_Passage présenté_.
● ● ●

Dans le but de contribuer à assainir l’espace public numérique, le Conseil supérieur de la communication (CSC), en collaboration avec le Centre de Genève pour la gouvernance du secteur de la sécurité (DCAF), a organisé du 24 au 26 novembre 2025, à Koudougou, région de Nando (ex-Centre-Ouest), un atelier de formation sur les enjeux et l’usage des plateformes numériques en vue de lutter plus efficacement contre la désinformation et les discours de haine. Dr Cyriaque Paré, chercheur au CNRST et fondateur du journal en ligne Lefaso.net, a animé une communication sur le thème : « Lutte contre la désinformation et les discours de haine sur les plateformes numériques : responsabilité de l’instance de régulation et attentes citoyennes ». Pour lui, la lutte contre la désinformation et les discours de haine n’est ni une mission ponctuelle ni une responsabilité isolée. Elle est un chantier permanent, qui engage chaque citoyen.

● ● ●

_Extraits des données_.
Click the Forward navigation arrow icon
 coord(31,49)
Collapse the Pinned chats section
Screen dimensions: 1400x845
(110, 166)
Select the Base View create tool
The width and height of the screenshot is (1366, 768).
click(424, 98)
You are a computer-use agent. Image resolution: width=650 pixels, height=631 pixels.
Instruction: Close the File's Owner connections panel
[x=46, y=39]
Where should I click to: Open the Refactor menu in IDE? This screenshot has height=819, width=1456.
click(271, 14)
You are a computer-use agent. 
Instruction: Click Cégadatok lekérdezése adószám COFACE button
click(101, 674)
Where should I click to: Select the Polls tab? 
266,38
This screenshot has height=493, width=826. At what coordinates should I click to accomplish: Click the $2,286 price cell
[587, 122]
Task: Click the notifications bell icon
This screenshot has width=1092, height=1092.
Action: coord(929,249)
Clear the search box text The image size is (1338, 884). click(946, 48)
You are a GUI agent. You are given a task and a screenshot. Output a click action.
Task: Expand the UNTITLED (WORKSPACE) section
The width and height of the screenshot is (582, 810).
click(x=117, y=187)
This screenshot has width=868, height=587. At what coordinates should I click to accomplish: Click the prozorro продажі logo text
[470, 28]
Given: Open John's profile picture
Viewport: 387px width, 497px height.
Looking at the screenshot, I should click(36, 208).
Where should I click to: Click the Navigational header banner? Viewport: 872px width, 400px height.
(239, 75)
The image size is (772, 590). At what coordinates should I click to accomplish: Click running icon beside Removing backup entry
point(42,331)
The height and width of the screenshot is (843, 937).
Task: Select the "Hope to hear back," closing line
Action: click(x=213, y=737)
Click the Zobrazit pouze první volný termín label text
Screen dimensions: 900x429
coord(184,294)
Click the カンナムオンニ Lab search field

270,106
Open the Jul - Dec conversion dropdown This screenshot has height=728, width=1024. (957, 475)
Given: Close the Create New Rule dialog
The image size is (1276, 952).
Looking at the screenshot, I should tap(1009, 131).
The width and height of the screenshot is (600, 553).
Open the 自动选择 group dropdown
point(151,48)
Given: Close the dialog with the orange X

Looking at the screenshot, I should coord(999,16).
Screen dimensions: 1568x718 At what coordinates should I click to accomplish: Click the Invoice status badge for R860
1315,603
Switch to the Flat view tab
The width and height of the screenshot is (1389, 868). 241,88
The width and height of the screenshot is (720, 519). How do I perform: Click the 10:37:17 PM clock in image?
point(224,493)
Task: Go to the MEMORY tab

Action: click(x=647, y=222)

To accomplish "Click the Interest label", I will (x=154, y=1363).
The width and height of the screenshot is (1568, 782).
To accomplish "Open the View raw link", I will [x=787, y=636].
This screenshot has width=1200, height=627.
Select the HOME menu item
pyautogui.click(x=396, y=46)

● ● ●

_Travail demandé_.
Pouvez-vous recopier en entier, sans y changer un seul mot, le passage présenté sur l'atelier de formation tenu à Koudougou ?

_Réponse attendue_.
Dans le but de contribuer à assainir l’espace public numérique, le Conseil supérieur de la communication (CSC), en collaboration avec le Centre de Genève pour la gouvernance du secteur de la sécurité (DCAF), a organisé du 24 au 26 novembre 2025, à Koudougou, région de Nando (ex-Centre-Ouest), un atelier de formation sur les enjeux et l’usage des plateformes numériques en vue de lutter plus efficacement contre la désinformation et les discours de haine. Dr Cyriaque Paré, chercheur au CNRST et fondateur du journal en ligne Lefaso.net, a animé une communication sur le thème : « Lutte contre la désinformation et les discours de haine sur les plateformes numériques : responsabilité de l’instance de régulation et attentes citoyennes ». Pour lui, la lutte contre la désinformation et les discours de haine n’est ni une mission ponctuelle ni une responsabilité isolée. Elle est un chantier permanent, qui engage chaque citoyen.